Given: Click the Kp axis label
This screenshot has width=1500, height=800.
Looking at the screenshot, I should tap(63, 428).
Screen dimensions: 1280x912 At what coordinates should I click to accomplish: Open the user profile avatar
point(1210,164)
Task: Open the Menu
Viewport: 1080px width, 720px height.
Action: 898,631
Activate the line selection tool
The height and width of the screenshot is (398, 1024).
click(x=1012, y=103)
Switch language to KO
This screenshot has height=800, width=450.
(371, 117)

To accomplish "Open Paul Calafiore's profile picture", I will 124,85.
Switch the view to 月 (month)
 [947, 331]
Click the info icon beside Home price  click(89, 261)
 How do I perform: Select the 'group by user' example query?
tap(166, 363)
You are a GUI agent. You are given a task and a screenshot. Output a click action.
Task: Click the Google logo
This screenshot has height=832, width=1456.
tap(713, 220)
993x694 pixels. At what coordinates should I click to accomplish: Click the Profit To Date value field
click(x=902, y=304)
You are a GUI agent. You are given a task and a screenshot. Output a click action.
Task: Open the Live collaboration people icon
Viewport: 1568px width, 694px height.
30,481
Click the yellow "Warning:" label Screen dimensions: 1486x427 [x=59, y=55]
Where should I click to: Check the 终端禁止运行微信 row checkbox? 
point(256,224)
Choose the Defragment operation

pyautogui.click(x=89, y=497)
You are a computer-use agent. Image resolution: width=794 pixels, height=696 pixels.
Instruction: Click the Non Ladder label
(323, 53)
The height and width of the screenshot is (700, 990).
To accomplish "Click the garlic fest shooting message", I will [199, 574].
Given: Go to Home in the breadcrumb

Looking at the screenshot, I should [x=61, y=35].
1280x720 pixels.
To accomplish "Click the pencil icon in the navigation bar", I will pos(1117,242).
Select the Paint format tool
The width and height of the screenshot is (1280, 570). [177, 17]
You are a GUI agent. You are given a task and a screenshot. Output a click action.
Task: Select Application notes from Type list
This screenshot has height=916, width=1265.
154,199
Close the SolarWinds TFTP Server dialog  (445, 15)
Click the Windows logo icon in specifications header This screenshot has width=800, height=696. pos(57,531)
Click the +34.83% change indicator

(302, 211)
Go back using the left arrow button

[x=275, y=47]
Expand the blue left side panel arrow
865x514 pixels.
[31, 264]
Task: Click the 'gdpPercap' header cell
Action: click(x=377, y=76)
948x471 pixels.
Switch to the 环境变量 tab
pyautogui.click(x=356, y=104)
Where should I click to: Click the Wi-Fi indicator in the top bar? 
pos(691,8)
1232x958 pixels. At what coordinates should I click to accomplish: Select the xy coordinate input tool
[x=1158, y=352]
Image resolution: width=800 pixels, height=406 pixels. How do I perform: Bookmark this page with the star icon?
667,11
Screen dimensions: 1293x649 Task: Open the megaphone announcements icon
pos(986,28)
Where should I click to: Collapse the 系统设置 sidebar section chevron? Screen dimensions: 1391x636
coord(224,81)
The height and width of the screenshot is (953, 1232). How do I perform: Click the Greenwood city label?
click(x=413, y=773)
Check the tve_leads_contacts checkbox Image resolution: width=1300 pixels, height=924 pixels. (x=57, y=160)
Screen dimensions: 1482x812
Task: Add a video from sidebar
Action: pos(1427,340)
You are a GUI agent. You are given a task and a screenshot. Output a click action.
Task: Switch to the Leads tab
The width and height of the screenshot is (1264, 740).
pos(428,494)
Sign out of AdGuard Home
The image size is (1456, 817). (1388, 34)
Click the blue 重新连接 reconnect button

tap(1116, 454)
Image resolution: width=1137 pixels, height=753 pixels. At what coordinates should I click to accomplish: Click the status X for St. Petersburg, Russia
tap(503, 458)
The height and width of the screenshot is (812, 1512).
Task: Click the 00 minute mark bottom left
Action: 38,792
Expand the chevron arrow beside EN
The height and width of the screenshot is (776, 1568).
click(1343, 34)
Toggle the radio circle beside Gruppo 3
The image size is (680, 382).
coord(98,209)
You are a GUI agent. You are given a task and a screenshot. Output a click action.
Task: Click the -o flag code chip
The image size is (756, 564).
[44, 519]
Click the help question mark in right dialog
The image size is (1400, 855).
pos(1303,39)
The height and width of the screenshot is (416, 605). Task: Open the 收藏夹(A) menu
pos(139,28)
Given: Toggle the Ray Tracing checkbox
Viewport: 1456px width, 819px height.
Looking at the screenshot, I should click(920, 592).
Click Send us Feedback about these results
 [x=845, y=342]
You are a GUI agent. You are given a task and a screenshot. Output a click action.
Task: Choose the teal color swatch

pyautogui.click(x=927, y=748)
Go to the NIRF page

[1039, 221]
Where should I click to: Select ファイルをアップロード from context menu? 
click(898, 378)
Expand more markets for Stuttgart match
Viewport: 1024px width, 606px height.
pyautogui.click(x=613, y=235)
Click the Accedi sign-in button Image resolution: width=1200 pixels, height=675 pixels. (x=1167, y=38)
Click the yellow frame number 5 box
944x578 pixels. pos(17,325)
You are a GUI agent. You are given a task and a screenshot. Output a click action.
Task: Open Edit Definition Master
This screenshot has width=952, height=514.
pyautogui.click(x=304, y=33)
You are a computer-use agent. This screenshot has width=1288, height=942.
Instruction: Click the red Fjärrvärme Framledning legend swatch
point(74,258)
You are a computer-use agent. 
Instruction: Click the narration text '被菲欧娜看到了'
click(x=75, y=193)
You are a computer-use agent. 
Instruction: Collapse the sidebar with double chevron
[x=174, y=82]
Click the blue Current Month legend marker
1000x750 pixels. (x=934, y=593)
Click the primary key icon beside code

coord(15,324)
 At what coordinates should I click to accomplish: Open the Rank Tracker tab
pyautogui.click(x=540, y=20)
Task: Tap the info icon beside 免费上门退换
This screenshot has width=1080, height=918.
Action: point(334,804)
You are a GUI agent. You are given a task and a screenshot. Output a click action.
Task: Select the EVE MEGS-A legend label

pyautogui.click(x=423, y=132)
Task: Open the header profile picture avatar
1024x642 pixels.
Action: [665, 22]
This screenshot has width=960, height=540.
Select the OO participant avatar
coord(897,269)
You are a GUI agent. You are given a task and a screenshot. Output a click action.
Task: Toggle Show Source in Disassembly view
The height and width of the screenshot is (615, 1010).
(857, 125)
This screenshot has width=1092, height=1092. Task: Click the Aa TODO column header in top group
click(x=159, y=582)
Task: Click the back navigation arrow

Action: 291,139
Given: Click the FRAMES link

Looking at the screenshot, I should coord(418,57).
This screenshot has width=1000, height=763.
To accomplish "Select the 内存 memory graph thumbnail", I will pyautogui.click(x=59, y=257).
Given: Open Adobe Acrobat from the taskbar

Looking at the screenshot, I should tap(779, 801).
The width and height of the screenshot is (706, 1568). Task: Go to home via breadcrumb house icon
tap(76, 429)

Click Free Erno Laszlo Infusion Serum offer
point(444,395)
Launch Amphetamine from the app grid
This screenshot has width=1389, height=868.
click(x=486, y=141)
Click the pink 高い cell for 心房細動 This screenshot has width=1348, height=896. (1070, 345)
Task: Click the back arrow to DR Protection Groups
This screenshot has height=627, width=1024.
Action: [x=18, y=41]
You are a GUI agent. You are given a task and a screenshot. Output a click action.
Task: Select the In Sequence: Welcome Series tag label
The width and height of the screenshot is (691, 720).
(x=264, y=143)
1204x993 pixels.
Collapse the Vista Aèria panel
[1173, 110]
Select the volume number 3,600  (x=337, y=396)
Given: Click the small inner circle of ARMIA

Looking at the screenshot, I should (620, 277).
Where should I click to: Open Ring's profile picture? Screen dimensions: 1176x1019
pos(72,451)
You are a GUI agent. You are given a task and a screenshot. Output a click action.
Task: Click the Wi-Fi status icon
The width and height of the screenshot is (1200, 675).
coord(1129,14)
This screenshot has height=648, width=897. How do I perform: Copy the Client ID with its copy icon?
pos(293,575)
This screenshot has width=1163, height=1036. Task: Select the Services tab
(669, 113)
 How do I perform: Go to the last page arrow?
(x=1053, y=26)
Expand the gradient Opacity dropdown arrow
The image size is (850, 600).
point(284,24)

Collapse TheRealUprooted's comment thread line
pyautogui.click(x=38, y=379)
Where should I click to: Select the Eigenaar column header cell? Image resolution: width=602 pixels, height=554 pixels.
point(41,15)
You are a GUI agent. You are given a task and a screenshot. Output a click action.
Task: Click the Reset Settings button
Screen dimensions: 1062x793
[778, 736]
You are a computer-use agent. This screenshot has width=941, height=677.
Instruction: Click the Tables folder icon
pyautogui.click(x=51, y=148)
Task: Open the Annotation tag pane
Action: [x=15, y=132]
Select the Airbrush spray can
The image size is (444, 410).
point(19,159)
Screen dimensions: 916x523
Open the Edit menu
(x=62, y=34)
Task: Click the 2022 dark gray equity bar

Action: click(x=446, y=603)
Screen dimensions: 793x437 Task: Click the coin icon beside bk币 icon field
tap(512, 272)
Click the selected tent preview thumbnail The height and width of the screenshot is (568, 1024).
····················
- _Aim_
Lay out the lines from the one containing "Expand the gradient Opacity dropdown arrow" through the end of the records as a Markdown table with the columns "Row" and "Line". Number the rows and leave out blank lines.

- _Response to the task_
| Row | Line |
|---|---|
| 1 | Expand the gradient Opacity dropdown arrow |
| 2 | The image size is (850, 600). |
| 3 | point(284,24) |
| 4 | Collapse TheRealUprooted's comment thread line |
| 5 | pyautogui.click(x=38, y=379) |
| 6 | Where should I click to: Select the Eigenaar column header cell? Image resolution: width=602 pixels, height=554 pixels. |
| 7 | point(41,15) |
| 8 | You are a GUI agent. You are given a task and a screenshot. Output a click action. |
| 9 | Task: Click the Reset Settings button |
| 10 | Screen dimensions: 1062x793 |
| 11 | [778, 736] |
| 12 | You are a computer-use agent. This screenshot has width=941, height=677. |
| 13 | Instruction: Click the Tables folder icon |
| 14 | pyautogui.click(x=51, y=148) |
| 15 | Task: Open the Annotation tag pane |
| 16 | Action: [x=15, y=132] |
| 17 | Select the Airbrush spray can |
| 18 | The image size is (444, 410). |
| 19 | point(19,159) |
| 20 | Screen dimensions: 916x523 |
| 21 | Open the Edit menu |
| 22 | (x=62, y=34) |
| 23 | Task: Click the 2022 dark gray equity bar |
| 24 | Action: click(x=446, y=603) |
| 25 | Screen dimensions: 793x437 Task: Click the coin icon beside bk币 icon field |
| 26 | tap(512, 272) |
| 27 | Click the selected tent preview thumbnail The height and width of the screenshot is (568, 1024). |